File size: 3,875 Bytes

---
license: apache-2.0
language:
  - en
  - hi
  - gu
  - bn
  - kn
  - mr
  - bho
  - mag
  - mai
  - te
  - chh
datasets:
  - TruthShieldAI/TruthShieldVoiceGen
base_model: coqui-ai/TTS-VITS
pipeline_tag: text-to-speech
library_name: TTS
tags:
  - tts
  - multi-speaker
  - multilingual
  - accent-transfer
  - style-transfer
  - voice-cloning
  - india-languages
---




---
license: apache-2.0
---
# TruthShield VoiceGen

Multi-Speaker, Multilingual TTS with Accent & Style Transfer

[![License](https://img.shields.io/badge/License-Apache%202.0-blue.svg)](LICENSE)
[![HuggingFace](https://img.shields.io/badge/🤗-HuggingFace-yellow)](https://huggingface.co/truthshield/voicegen)

## Overview

TruthShield VoiceGen is an advanced text-to-speech system supporting 11 languages with voice cloning, accent transfer, and style control capabilities.

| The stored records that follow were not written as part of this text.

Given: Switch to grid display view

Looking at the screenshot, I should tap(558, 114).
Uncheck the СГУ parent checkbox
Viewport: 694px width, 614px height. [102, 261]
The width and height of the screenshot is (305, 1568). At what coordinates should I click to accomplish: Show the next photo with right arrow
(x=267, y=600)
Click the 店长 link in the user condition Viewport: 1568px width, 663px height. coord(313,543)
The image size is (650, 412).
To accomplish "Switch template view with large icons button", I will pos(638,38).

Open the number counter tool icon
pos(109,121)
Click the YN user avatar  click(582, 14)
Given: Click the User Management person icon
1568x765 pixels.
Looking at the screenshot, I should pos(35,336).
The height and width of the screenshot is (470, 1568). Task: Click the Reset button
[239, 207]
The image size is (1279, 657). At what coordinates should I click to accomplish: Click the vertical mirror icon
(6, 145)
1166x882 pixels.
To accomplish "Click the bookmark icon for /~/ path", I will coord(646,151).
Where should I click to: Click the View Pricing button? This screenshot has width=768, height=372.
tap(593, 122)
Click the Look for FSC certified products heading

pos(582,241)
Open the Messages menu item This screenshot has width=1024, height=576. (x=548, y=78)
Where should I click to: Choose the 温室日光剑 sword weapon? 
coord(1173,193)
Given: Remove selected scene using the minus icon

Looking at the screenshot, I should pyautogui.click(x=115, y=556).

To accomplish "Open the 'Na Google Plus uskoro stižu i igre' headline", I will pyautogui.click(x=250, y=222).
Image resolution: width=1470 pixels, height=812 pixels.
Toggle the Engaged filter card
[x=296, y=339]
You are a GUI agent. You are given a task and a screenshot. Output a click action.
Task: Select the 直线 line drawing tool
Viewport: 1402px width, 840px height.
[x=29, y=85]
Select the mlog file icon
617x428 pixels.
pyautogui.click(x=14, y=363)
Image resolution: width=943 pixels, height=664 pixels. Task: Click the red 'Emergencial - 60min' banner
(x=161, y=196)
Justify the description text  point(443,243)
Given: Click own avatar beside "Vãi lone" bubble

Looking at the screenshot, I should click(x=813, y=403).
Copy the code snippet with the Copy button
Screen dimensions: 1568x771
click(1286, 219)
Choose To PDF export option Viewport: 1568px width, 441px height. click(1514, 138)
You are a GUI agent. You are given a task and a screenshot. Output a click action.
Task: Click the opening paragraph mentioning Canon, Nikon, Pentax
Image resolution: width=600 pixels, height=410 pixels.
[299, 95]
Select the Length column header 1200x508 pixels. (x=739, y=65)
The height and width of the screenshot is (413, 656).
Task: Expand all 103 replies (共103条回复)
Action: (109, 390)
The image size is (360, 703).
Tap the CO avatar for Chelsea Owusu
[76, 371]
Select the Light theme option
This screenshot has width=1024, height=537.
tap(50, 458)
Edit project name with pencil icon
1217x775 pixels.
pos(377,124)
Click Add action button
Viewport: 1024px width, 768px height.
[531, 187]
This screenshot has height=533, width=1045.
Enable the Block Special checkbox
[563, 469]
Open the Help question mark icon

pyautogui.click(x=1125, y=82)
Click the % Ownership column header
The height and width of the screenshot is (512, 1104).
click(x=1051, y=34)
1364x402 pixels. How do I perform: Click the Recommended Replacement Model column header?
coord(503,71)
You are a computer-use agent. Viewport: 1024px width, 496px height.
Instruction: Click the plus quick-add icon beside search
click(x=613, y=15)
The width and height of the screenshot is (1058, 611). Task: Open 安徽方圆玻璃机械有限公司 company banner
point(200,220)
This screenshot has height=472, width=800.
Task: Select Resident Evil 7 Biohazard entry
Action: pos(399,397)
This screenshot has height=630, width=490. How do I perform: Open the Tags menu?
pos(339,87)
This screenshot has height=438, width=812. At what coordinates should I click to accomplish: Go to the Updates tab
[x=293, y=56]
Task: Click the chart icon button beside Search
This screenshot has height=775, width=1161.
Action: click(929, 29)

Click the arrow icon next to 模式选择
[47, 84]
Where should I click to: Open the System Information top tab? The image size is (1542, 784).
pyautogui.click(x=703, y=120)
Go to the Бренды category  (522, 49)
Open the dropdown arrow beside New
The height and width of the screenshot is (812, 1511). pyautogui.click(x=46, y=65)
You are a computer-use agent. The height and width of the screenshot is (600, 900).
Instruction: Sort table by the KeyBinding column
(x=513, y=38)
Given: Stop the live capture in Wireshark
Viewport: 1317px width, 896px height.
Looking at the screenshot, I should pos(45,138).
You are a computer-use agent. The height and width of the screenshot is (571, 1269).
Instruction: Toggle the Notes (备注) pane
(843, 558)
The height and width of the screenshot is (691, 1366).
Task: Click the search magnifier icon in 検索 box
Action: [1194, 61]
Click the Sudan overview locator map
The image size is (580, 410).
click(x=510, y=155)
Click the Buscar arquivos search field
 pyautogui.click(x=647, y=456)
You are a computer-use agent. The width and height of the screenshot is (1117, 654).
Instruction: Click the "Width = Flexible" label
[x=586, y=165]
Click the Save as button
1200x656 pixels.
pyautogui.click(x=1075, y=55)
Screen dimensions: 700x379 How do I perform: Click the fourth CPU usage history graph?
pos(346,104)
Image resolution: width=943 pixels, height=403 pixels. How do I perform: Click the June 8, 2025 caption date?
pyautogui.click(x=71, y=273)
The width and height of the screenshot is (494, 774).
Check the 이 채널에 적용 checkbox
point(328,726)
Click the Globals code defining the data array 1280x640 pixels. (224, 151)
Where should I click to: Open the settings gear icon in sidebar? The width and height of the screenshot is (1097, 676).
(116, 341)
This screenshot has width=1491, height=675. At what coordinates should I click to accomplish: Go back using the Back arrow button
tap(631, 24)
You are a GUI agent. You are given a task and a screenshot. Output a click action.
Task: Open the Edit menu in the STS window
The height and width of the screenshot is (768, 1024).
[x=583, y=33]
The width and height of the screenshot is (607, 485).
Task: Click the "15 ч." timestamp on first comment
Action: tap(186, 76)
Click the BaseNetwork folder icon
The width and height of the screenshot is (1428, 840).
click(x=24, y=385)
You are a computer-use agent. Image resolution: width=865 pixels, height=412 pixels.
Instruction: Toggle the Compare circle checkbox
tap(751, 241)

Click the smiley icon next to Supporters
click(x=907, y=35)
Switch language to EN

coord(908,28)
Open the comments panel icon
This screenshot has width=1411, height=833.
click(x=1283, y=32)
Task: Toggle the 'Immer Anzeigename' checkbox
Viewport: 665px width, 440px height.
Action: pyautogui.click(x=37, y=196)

Built with safety-first principles using forensic speaker verification.

## Features

- 🌍 **11 Languages**: Hindi, Bengali, Telugu, Tamil, Kannada, Marathi, Gujarati, Bhojpuri, Maithili, Chhattisgarhi, Magahi, English
- 🎤 **Voice Cloning**: Clone voices from short reference audio
- 🗣️ **Accent Transfer**: Transfer accents while preserving content
- 🎭 **Style Control**: Adjust speaking style and emotion
- 🛡️ **Safety Verification**: ECAPA-TDNN forensic verification

## Quick Start

### Installation

```bash
git clone https://github.com/truthshield/voicegen.git
cd voicegen
pip install -r requirements.txt
```

### Run Server

```bash
uvicorn server:app --host 0.0.0.0 --port 8080
```

### API Usage

```bash
curl -X GET "http://localhost:8080/Get_Inference?text=hello%20world&lang=english" \
  -F "speaker_wav=@speaker.wav" \
  --output output.wav
```

## API Specification

### Endpoint: GET /Get_Inference

| Parameter | Type | Required | Description |
|-----------|------|----------|-------------|
| text | query | Yes | Text to synthesize |
| lang | query | Yes | Language code |
| speaker_wav | file | Yes | Reference speaker audio (WAV) |

### Supported Languages

`bhojpuri, bengali, english, gujarati, hindi, chhattisgarhi, kannada, magahi, maithili, marathi, telugu`

### Response Headers

- `X-Model-Version`: Model version string
- `X-Speaker-Similarity`: Voice similarity score
- `X-Safety-Verified`: Safety verification status

## Architecture

```
┌──────────┐   ┌──────────┐   ┌──────────┐   ┌──────────┐
│   Text   │──▶│ Phoneme  │──▶│   VITS   │──▶│  Safety  │
│  Input   │   │ Encoder  │   │ Encoder  │   │  Layer   │
└──────────┘   └──────────┘   └──────────┘   └────┬─────┘
                                                  │
┌──────────┐   ┌──────────────┐   ┌───────────────▼──────┐
│  Audio   │◀──│   WAV Out    │◀──│   HiFiGAN Vocoder    │
│  Output  │   │  + Headers   │   │                      │
└──────────┘   └──────────────┘   └──────────────────────┘
```

## Safety Layer

All generated audio passes through ECAPA-TDNN speaker verification:

1. Extract speaker embeddings from reference
2. Generate audio using VITS
3. Extract embeddings from generated audio
4. Compute similarity score
5. Apply threshold (0.85) for verification

## Datasets

See `datasets.csv` for training data sources.

## License

Apache 2.0

## Citation

```bibtex
@misc{truthshield2024voicegen,
  title={TruthShield VoiceGen: Multi-Speaker Multilingual TTS},
  author={TruthShield Team},
  year={2024}
}
```